Hello, we’re running a temporal 1.4 cluster with 4096 history shards and Cassandra as our storage. We’re doing a major revamping of our k8s cluster, and we’re trying to figure out, how would one move the temporal cluster from one to the other, without any downtime.
The temporal is completely in the k8s cluster, and Cassandra is on ec2. Could I use multicluster replication? Can I somehow trick the ringpop to work between two clusters? Is this even possible to do without downtime?
Got some info from server team on this,
One thing you could do is have Temporal services deployed on two k8s clusters, both talking to the same persistence and each other. The hard part here would be to set up networking properly, each cluster would need to be in the same VPC and would need security groups configured to allow services to talk to the IPs of pods in both clusters. That or they would need VPC peering and security groups if they are in different VPCs.
You can also look at multi cluster replication but replication I believe would happen on executions that happen after it is set up.
What’s the life span of workflows that are running on your current cluster? Are they pretty short lived or long running?
Great idea to connect ringpop using VPC but I’m afraid we won’t be able to do that since we’re running Calico on our old k8s cluster.
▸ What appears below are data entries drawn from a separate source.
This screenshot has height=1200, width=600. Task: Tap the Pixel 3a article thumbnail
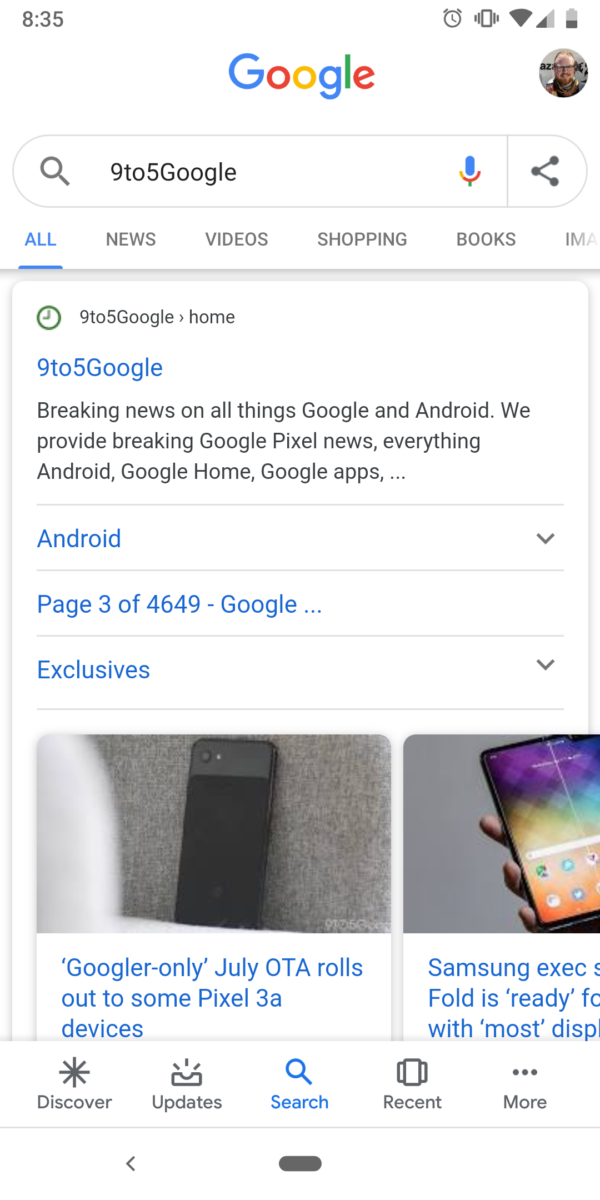(x=214, y=833)
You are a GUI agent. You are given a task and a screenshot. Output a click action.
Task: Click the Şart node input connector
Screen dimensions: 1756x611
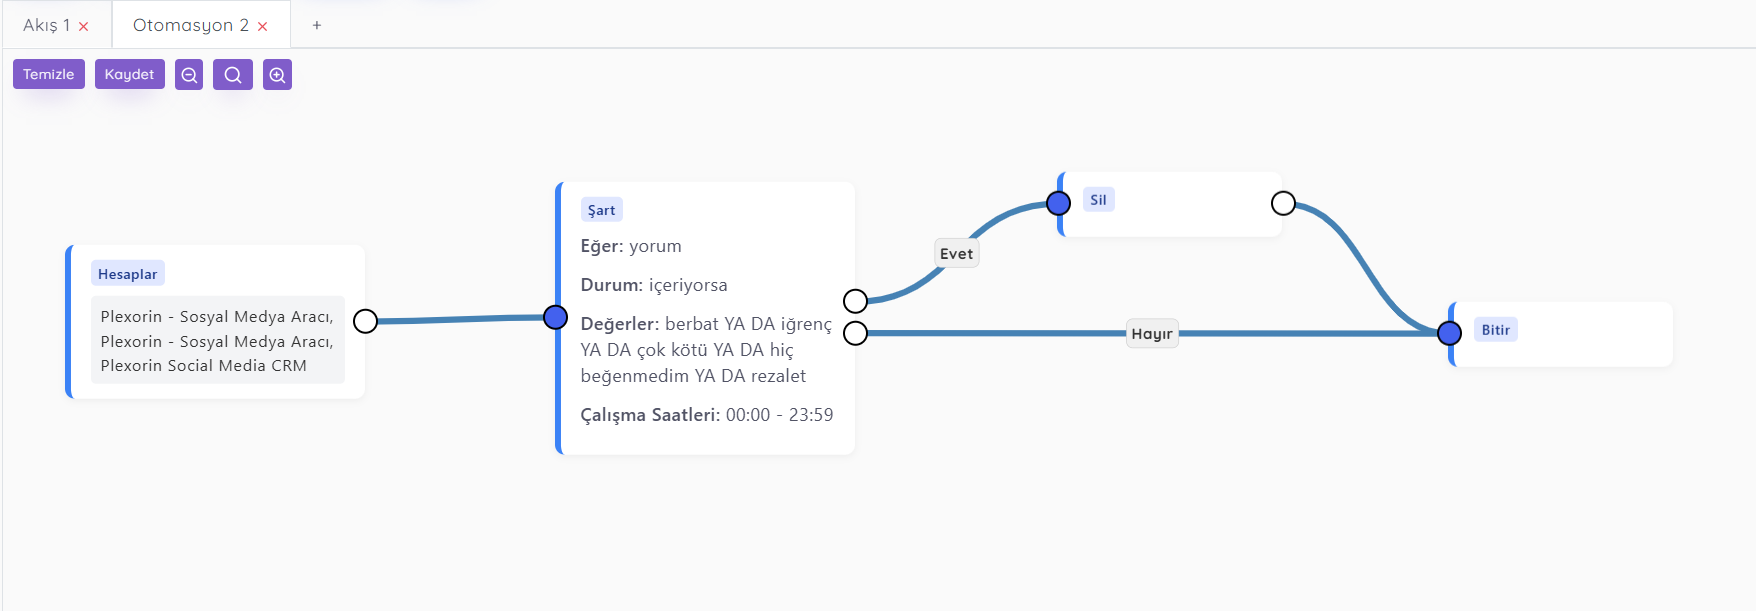tap(556, 317)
Workflows can be into 2 days lets say, so pretty long. I have an idea though. Let’s say a downtime for a minute is acceptable. Could we quickly stop the cluster in the old k8s and start up a new one in the new k8s, this wouldn’t take long, and the new cluster would just start working from where the old one left off.
Also another question, during this time what If we launched the new cluster and it was NOT able to communicate with the old one. Temporal would stall to a hault I guess but once we stopped the old cluster and ringpop cleared of the old IPs it would continue as if nothing happened, right?
Thanks for your help.